На мгновение сердце зашлось от счастья, что Софи знает мое имя, хотя, в общем-то, каждый обитатель бомбоубежища знал, как меня зовут, ведь я являлся единственным сыном самого влиятельного человека в округе. Затем я услышал, как мать Софи проговорила вполголоса: «Сдается мне, наша Соф уже не так мала, чтобы спать в одной кровати с сынком господина директора». На что моя мать сказала отцу: «Надо же, какие мысли приходят в голову этим людям. Разве здесь место нашим детям? Неужели нет никакой возможности…» Но в этот момент прогремел мощнейший взрыв. Я опять ухватился за руку Софи, она отняла ее и уставилась на меня удивленно.
Под тревожные завывания сирены между нами уложили моих сестренок – в качестве страховки, – и попугайчики дико веселились по этому поводу. Я глядел с верхнего яруса кровати на отца? наблюдал, как он вытащил из кармана пиджака карандаш, блокнот и принялся что-то рисовать. Я не мог разобрать, что именно, – нечто овальное. Его внезапно осенила идея, возможно, самая оригинальная в его жизни. Но об этом потом.

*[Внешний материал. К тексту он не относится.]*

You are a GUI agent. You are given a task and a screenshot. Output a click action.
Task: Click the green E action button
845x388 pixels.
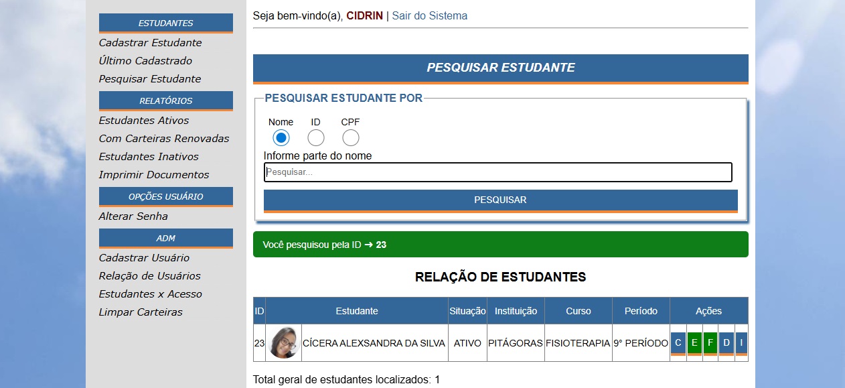694,343
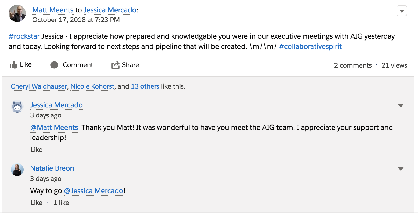Click the Share arrow icon

(x=116, y=65)
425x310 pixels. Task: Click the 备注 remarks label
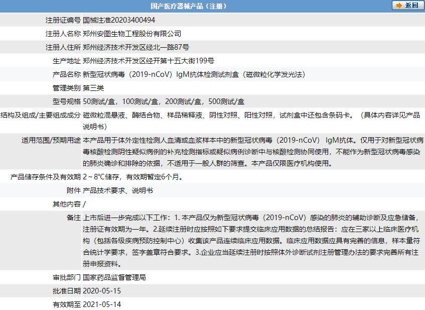(74, 218)
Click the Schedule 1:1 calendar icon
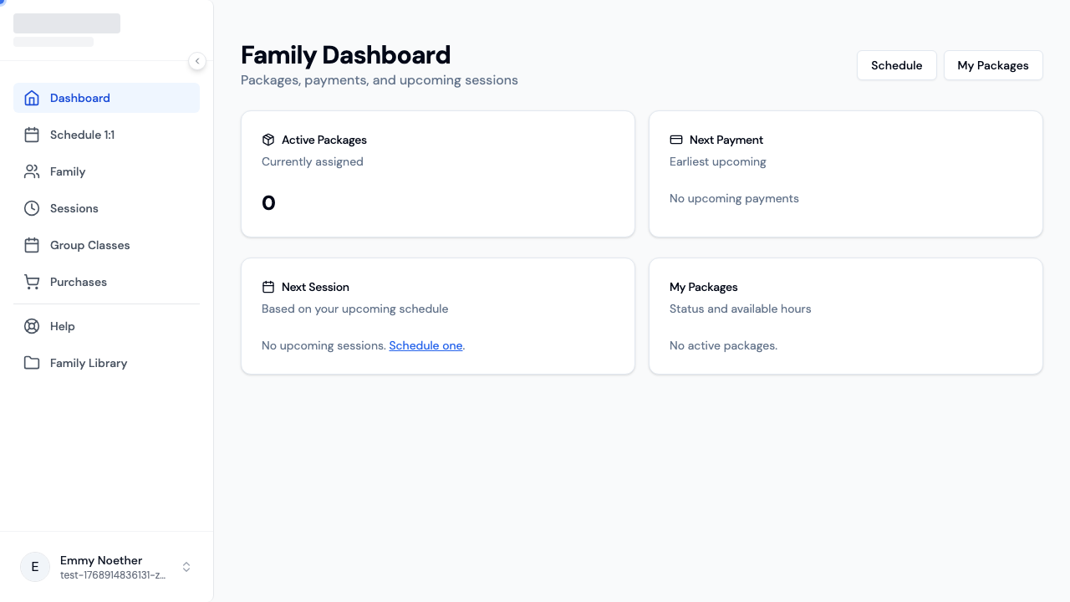The width and height of the screenshot is (1070, 602). click(32, 135)
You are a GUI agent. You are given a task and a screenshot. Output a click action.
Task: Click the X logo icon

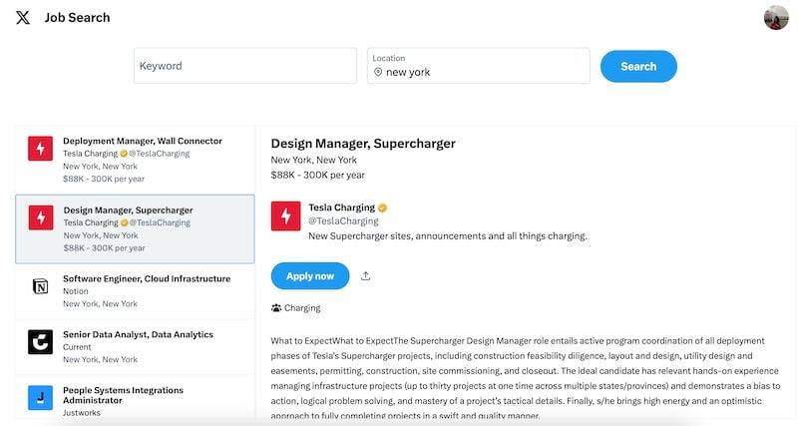point(22,17)
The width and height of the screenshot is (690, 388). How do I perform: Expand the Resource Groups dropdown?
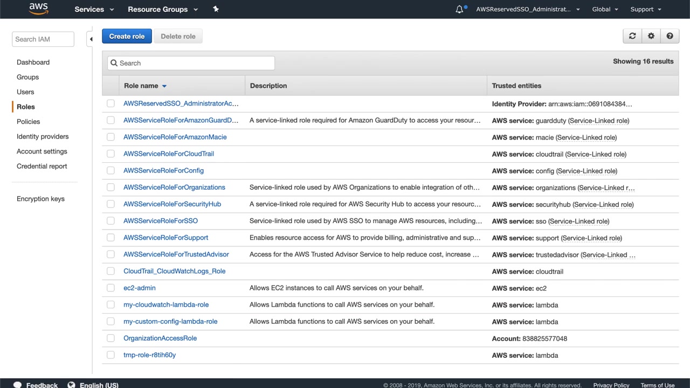[162, 9]
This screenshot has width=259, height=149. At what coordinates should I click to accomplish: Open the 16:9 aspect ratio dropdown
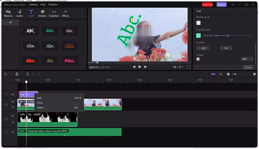(178, 67)
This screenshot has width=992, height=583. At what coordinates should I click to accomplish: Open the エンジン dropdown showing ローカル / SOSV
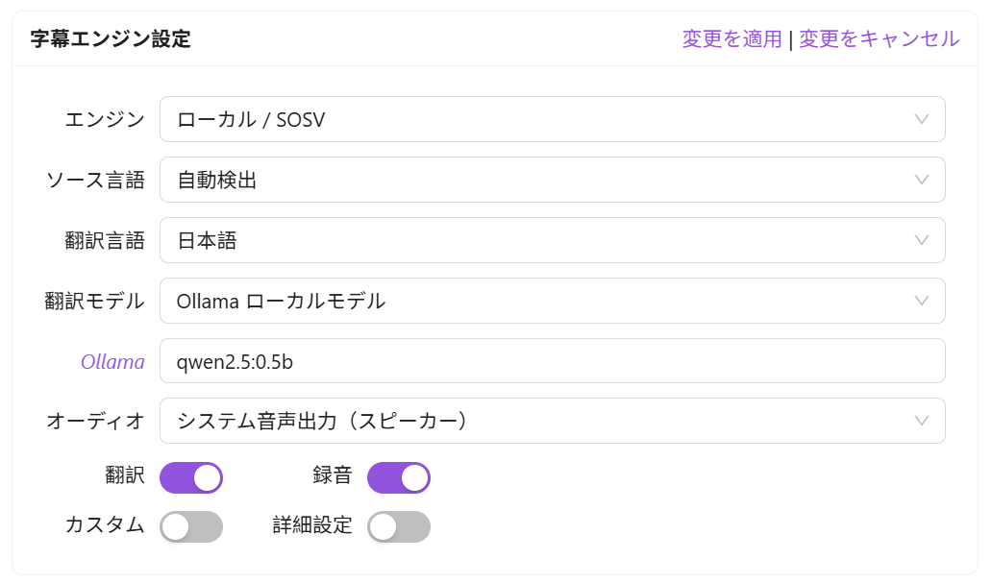pyautogui.click(x=538, y=119)
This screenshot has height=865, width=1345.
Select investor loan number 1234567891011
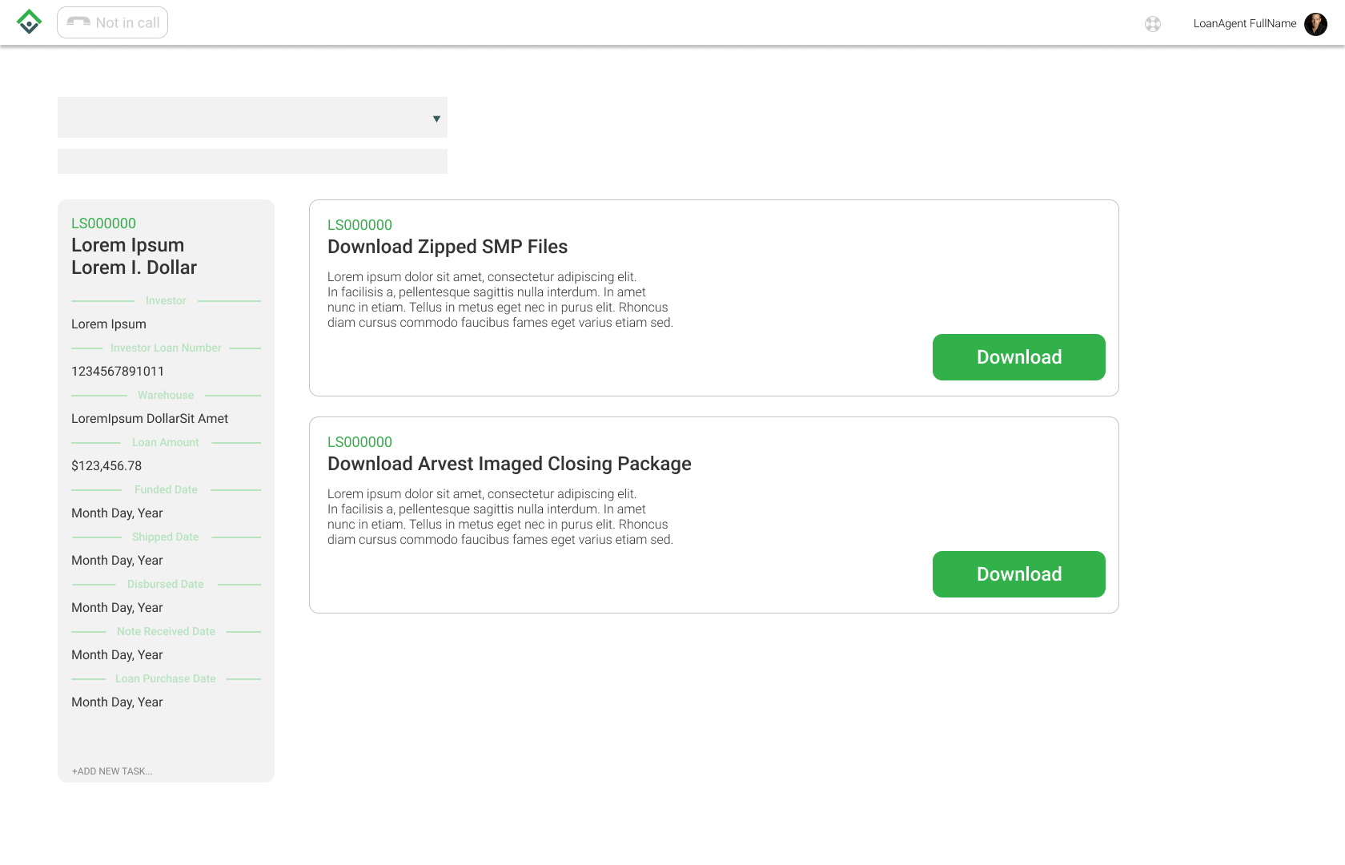[x=118, y=372]
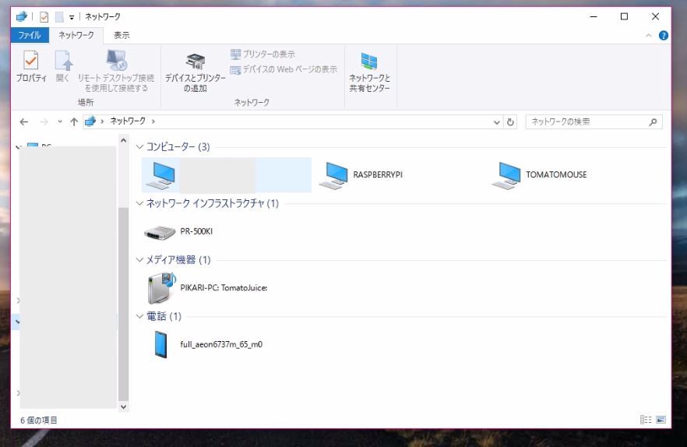Click the refresh button beside address bar

[512, 122]
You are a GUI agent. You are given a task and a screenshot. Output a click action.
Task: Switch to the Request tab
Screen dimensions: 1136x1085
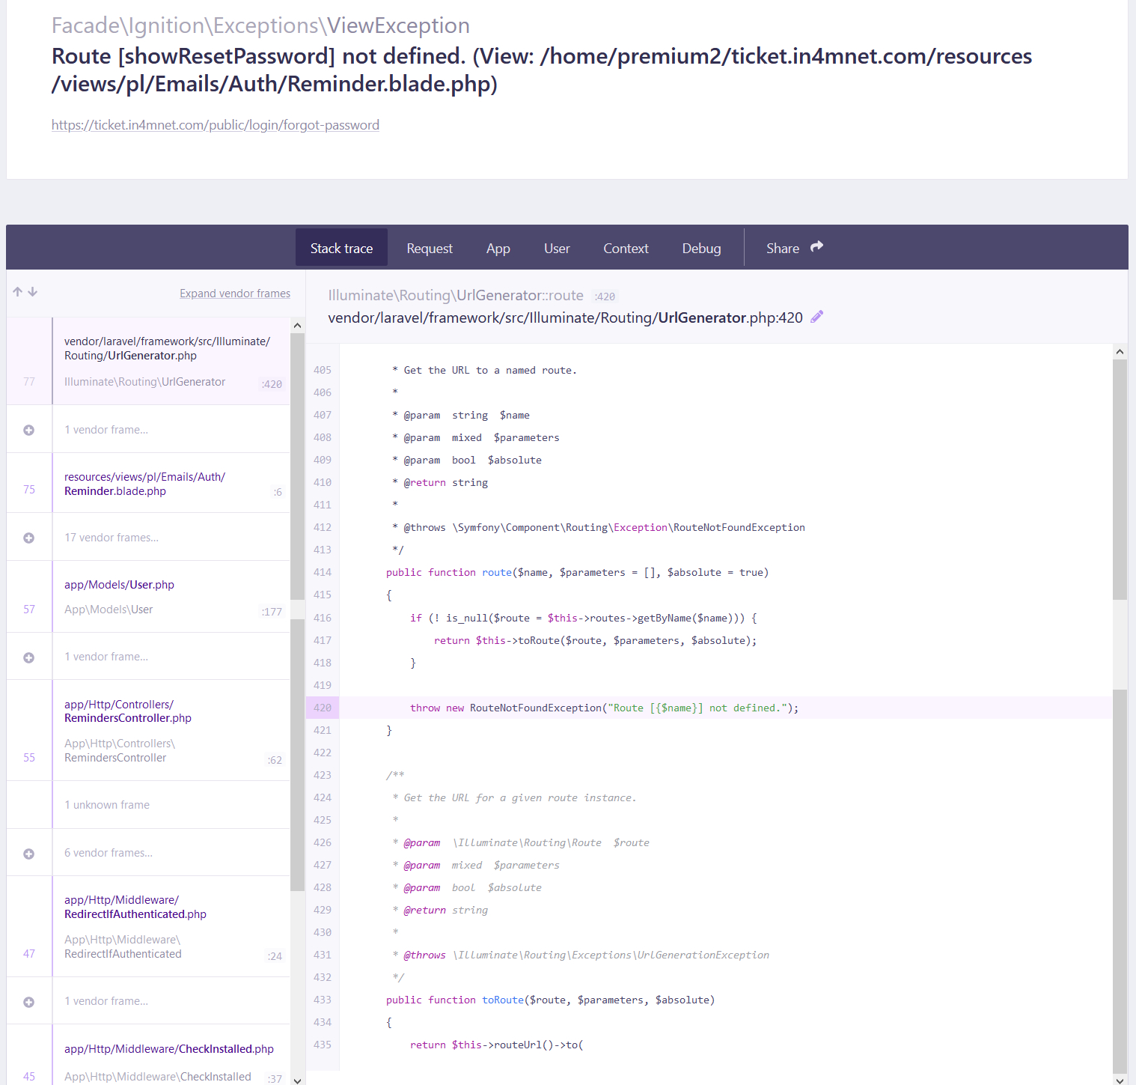(430, 248)
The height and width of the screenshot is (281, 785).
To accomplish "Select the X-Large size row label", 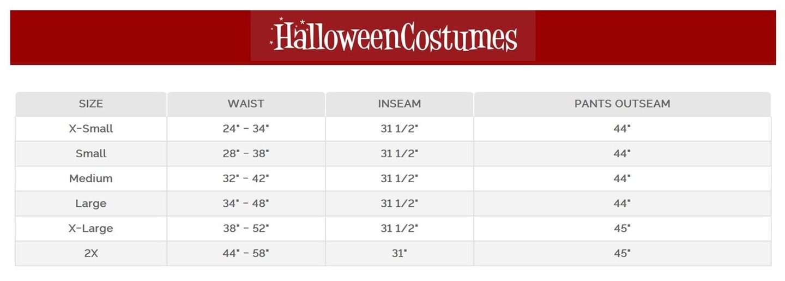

У Софи имелся «хвостик» по имени Биргит – ее лучшая подружка. Биргит никогда не спускалась в наше убежище, потому что ее дом стоял за несколько кварталов от нас, ближе к югу.
Я познакомился с Биргит в середине октября, чудесным осенним деньком. С пикой, собственноручно выструганной из дерева, я шатался по маленьким позолоченным перелескам, что обступали северную часть Аллаха. Кстати, лишь в этом году мне впервые позволили больше чем на сто метров отойти от территории, прилегающей к нашему семейному гнезду. Биргит катила на велосипеде по усыпанной гравием дорожке, вьющейся вдоль реки, а я в это время размахивал пикой, воображая, что натыкаю на ее острие форелей – занятие, которое в момент нашей встречи внезапно показалось мне бессмысленным и инфантильным. Передо мной притормозила велосипедистка в коричневой униформе Союза немецких девушек, и я увидел не очень красивую темноватую блондинку с грубовато выступающим подбородком и мясистыми икрами.
– Эй, ты!
– Чего тебе?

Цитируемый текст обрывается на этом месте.